Wow, 170 views and not ONE comment? Not even 'boring!'?
I don't help with amp mods unless there is a reliability issue.
You stated that you wanted to improve the sonic quality but didn't mention what you thought was lacking.
Ha, I will give it a thumbs up.
2. I find often that I didn't know what goodness was missing until it appears or I didn't know what badness was present until it's gone. In home audio equipment, these kinds of mods reduce edginess...grittyness...and hence the music sounds more like music and less like hi-fi equipment.
Got the amp recapped.
In the powersupply, replaced both pairs of 'chicklet'-type 0.047uF and 0.056uF bypass caps with 0.047/100 MultiCap RTXs ('styrenes). Was tempted to replace a pair of 330uF/35s 'lytics bypassing the output-stage rails with maybe hi-Q Nichicons, but didn't.
1. Replaced all 4 coupling caps, cheap 'lytics, in channels 1 and 2 with 0.47/200 SoniCap Gen.2 'propylenes.
2. Replaced all 8 DC-rail-bypass caps, 4.7/50 'lytics, in all 4 channels with 4 7.5/200 SoniCap Gen.1s bypassed with 0.47/200 SC Gen.2s.
1. Pulled all 8 DC-rail bypass caps, 0.47/50 'lytics, in all 4 channels. Replaced with 4 5.1/200 SC Gen.1s bypassed with 4 0.47/200 SC Gen.2s plus 4 more of the latter on the board.
2. Replaced all 8 emitter resistors with 5W Mills MRA-5s, noninductive wirewounds.
Just for kicks, and every time I did something like this in this car-stereo amp I laughed at myself, I replaced all the magnetic, brass-plated-steel speaker- and power-wire hold-down screws with nonmagnetic stainless-steel screws and lockwashers and brass flatwashers.
Pics! We've got pics!
Closer on the output stage.
If anyone wants bigger pics, e-mail me at jeffreybehr(at)cox(dot)net and tell me how many pixels wide you want them.
The amp worked instantly, and no smoke escaped! :D
My goodbuddy Pat did all the work, as I don't do well with circuitboards with tiny components and traces.
Am still playing with balances, etc.
Of course we all realize that the more flexible (= adjustable) a system is, the easier it is to seriously maladjust it!
Was still not satisfied with the level and quality of mid- and bottom-octave bass and overall system warmth--that being the sense of high energy in what one of my GEA-goodbuddies calls the power region of the orchestra. Moved the Polks' HP filter down to 75Hz and was pleased with the level and quality of mid- and upperbass from those tiny 'bass'/MR drivers.
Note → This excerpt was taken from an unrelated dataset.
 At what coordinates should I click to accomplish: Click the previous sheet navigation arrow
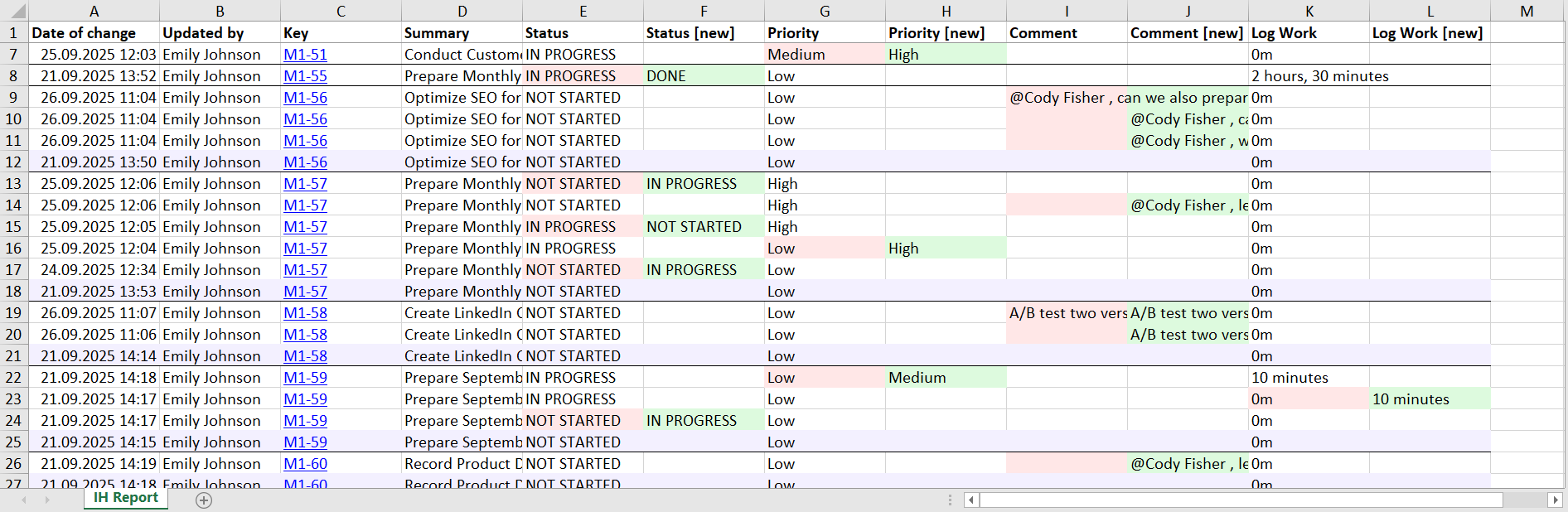[24, 500]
Then got a little brainwhiff* and instead of running the frontdoor speakers full range--I'd started weeks ago driving them thru a 50Hz HP filter--I decided to drive them with bass only. Switched on the LP filter for those channels and started with 50Hz. Changed that quickly to 75Hz at a lower level. Now have more mid- and upperbassbass, and warmth, without turning the sounds thick, muddy, syrupy. Hmm...this may work. :cool:
Also, 'decoupling' the frontdoor speakers from the Polks seems to make it easier to get a more-pleasing left-right balance.
* Some of us have brainstorms; I have brainwhiffs.
What improvemnets did adding the Sonicaps make to the overall ambience & clarity of the sound?
BTW, one thing I plan to do is install a 1- or 1.5-Ohm resistor in series with the Polks' tweeters to reduce their output a bit. That way I won't have to run the treble control at -1 or -2.
That's good to know, thanks for the info.